[发明专利]基于宏基因组16S高可变区V3的分类方法和装置

说明书

技术领域

本发明涉及生物信息学分析技术领域，尤其涉及一种基于宏基因组16S高可变区V3的分类方法和装置。

背景技术

为了研究生物环境中微生物群体的种类，一般传统的方法包括：直接对微生物进行培养，变性梯度凝胶电泳(DGGE，Denaturing Gradient Gel Electrophoresis)，末端限制性内切酶片段长度多态性(T-RFLP，Terminal Restriction Fragment Length Polymorphism)，荧光原位杂交(FISH，Fluorescence In Situ Hybridization)，对可能的微生物种类进行PCR(聚合酶链式反应，Polymerase Chain Reaction)；但这些方式都只能揭露环境中很小一部分微生物种类。如果能进行宏基因组的分析，通过直接对环境中的微生物群体进行基因组研究，得到一个比较全面的微生物种类目录，将有助于对微生物群体的后续研究和应用。

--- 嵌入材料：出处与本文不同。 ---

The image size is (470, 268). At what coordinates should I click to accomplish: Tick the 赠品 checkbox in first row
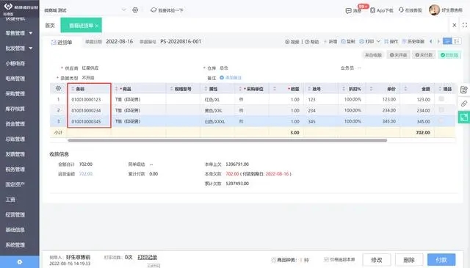pyautogui.click(x=441, y=98)
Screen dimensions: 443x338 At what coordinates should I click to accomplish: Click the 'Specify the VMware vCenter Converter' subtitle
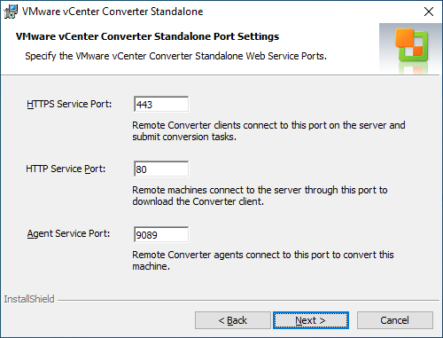pos(176,56)

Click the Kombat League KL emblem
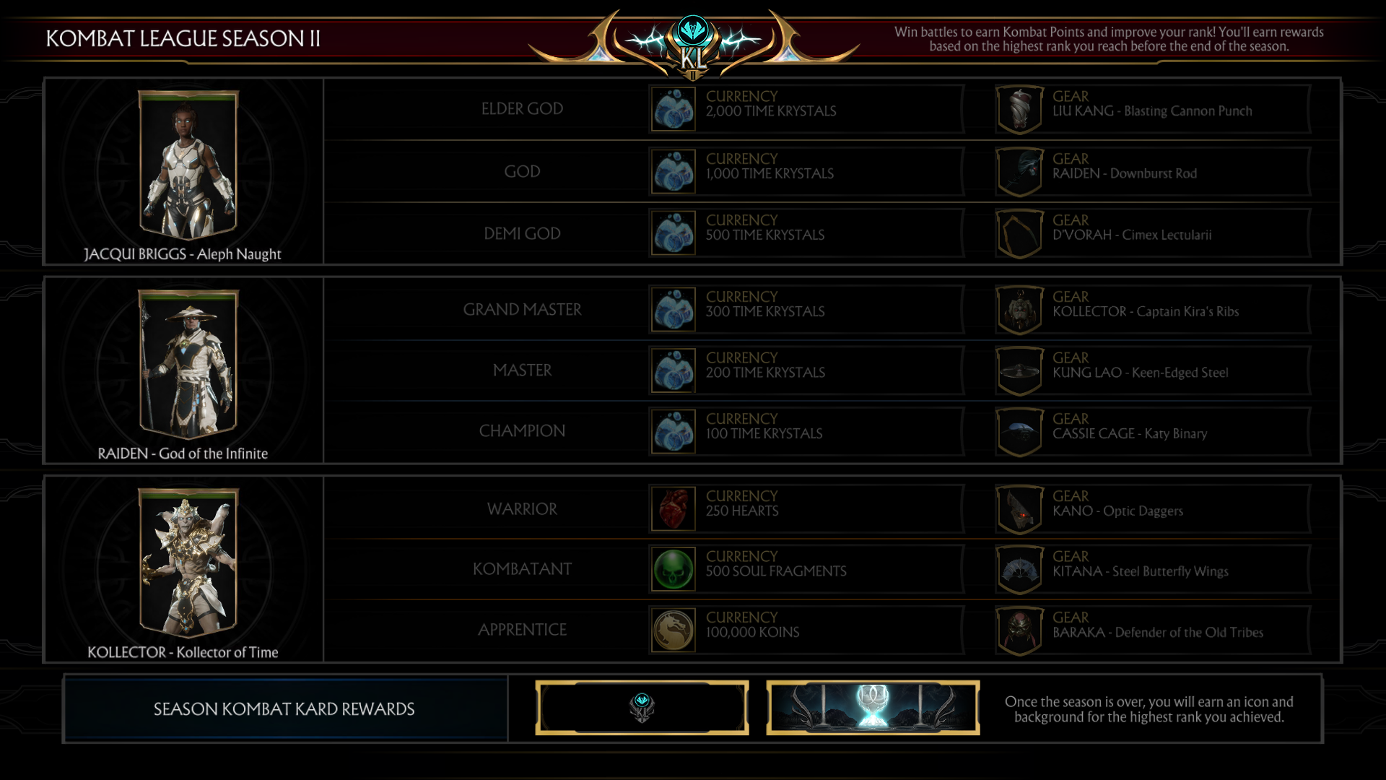[x=693, y=45]
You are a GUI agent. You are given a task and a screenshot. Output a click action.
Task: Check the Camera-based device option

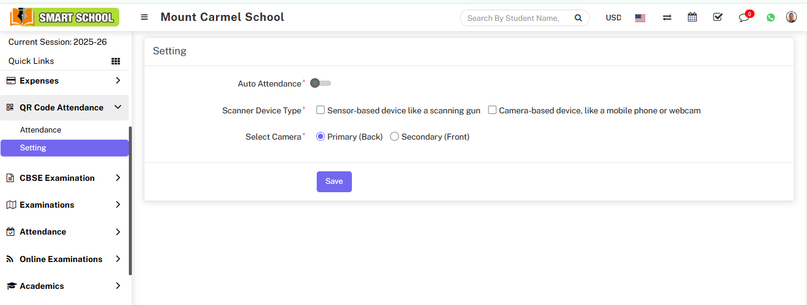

由于原核生物中16S rRNA(核蛋白核糖核酸，ribosomal RNA(RiboNucleicAcid))的序列高度保守，可精确指示细菌之间的亲缘关系；16S rRNA的大小为1500bp(碱基对，Base Pair)左右，所含信息能反映生物界进化关系，易操作，适用于各级分类单元；所以在宏基因组的研究中，16S区测序是最常用的聚类和分类方法。传统的宏基因组的测序是通过Sanger技术测序16S rRNA gene(16S rDNA)得到至少500bp的读长，这个读长的长度足够长，能够装配出近乎完整的16S rDNA序列，帮助我们去精准地研究每一条序列的物种来源，但它容易产生嵌合体，而且测序成本比较高，费时又费力。

随着新开发出的测序技术以及测序成本的逐步降低，宏基因组的研究变得越来越实用，所涉及的技术包括Pyrosequencing、Solexa等。对于这些革命性的技术的一个主要挑战就是读长太短，无法对每个个体的16S rDNA进行测序，因而它的测序信息不足以让我们去精准地对微生物进行分类。为了解决读长的问题，有研究(Bacterial flora-typing with targeted，chip-based Pyrosequencing，BMC Microbiology 2007，7：108doi：10.1186/1471-2180-7-108，公开于2007年11月30日)通过Genome Sequencer 20 system(454 Life Sciences)测序16S rDNA可变区来对微生物进行分类，通过设计特定的通用引物对16S可变区进行特定的PCR(聚合酶链式反应，Polymerase Chain Reaction)，然后用454序仪测序，建立在这种方法上的系统树显示了很好的生物多样性，但它的测序成本高，虽然是传统毛细管测序法费用的1/10，但却是其他新一代测序仪测序费用的10倍左右。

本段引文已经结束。